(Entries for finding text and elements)
======

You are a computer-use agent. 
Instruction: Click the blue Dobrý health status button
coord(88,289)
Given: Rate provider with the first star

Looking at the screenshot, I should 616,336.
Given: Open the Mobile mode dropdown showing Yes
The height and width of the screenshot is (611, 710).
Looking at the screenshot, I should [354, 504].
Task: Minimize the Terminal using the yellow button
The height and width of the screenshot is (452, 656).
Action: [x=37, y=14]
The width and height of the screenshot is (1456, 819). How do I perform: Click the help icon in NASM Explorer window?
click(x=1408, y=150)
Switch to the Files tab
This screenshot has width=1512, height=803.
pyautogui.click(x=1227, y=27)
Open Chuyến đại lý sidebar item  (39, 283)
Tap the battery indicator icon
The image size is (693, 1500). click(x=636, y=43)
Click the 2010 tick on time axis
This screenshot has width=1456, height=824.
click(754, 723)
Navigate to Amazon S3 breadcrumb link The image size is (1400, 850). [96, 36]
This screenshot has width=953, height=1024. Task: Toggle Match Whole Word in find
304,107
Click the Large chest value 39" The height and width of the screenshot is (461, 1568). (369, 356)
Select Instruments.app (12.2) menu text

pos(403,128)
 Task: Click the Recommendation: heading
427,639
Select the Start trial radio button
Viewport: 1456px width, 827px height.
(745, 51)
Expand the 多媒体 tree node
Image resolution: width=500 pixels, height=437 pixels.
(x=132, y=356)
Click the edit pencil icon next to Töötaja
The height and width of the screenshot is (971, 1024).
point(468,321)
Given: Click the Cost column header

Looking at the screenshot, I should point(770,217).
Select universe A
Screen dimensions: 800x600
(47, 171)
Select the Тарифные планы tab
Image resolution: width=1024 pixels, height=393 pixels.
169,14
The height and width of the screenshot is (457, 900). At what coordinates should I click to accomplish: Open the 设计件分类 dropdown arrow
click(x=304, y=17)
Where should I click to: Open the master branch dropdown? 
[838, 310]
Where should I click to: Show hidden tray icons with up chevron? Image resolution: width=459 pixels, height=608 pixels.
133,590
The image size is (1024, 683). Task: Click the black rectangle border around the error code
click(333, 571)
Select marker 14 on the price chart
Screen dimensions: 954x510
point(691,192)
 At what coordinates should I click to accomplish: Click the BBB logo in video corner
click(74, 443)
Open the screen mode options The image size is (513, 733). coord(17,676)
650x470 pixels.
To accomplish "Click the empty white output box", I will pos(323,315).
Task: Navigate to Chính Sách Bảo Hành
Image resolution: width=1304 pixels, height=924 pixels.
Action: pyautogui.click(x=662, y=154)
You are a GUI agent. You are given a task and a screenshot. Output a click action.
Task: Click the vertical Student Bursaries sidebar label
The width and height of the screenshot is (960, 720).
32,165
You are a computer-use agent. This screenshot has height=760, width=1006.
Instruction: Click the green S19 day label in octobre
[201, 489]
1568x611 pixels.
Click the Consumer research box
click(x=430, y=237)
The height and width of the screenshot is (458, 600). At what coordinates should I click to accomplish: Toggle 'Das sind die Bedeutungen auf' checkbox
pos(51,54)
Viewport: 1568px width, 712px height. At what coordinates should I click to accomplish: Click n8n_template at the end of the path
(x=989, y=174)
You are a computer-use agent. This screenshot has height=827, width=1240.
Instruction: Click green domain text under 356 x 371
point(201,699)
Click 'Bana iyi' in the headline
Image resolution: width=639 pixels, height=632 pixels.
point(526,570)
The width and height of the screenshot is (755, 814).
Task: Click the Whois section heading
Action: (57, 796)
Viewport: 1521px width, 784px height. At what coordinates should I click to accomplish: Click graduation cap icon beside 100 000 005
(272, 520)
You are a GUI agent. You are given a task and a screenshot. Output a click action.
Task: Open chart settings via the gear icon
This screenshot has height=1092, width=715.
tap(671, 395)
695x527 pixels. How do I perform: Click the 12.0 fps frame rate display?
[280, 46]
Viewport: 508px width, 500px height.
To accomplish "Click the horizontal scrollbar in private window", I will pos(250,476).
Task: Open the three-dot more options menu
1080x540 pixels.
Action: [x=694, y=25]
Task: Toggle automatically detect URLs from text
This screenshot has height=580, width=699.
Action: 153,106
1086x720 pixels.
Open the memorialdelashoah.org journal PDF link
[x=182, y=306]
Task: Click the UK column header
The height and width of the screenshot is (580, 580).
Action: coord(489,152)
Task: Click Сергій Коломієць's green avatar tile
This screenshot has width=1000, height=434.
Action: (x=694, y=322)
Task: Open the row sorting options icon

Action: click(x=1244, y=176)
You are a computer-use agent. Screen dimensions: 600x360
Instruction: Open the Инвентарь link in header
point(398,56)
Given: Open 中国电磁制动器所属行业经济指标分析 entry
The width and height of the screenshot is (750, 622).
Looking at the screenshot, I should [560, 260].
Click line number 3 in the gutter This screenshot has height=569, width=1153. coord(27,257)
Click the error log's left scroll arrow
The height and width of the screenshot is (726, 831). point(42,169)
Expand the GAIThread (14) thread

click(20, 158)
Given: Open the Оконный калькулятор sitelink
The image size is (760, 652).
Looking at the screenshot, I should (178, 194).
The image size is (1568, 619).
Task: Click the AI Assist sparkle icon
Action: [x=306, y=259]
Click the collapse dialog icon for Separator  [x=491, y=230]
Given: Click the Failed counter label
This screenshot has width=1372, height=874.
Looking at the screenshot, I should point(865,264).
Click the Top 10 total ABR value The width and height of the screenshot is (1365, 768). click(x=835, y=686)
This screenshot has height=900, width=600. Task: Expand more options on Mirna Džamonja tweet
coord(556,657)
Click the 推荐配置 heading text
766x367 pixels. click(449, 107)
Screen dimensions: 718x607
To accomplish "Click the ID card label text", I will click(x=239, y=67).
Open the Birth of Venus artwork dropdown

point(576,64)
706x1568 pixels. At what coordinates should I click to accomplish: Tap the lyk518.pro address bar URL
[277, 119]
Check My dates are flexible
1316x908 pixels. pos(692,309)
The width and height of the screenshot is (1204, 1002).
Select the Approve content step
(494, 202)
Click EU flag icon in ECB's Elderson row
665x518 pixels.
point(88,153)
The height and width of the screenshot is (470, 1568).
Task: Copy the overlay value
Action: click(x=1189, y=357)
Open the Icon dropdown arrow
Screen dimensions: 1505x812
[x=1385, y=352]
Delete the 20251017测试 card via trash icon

======

§ Task prompt
Swap "Expand" for "Unfold" in the lines starting with the line containing "You are a computer-use agent. Screen" and going on through the line containing "Click the collapse". Return only those lines with nothing else changed.

§ Solution to the exercise
You are a computer-use agent. Screen dimensions: 600x360
Instruction: Open the Инвентарь link in header
point(398,56)
Given: Open 中国电磁制动器所属行业经济指标分析 entry
The width and height of the screenshot is (750, 622).
Looking at the screenshot, I should [560, 260].
Click line number 3 in the gutter This screenshot has height=569, width=1153. coord(27,257)
Click the error log's left scroll arrow
The height and width of the screenshot is (726, 831). point(42,169)
Unfold the GAIThread (14) thread

click(20, 158)
Given: Open the Оконный калькулятор sitelink
The image size is (760, 652).
Looking at the screenshot, I should (178, 194).
The image size is (1568, 619).
Task: Click the AI Assist sparkle icon
Action: [x=306, y=259]
Click the collapse dialog icon for Separator  [x=491, y=230]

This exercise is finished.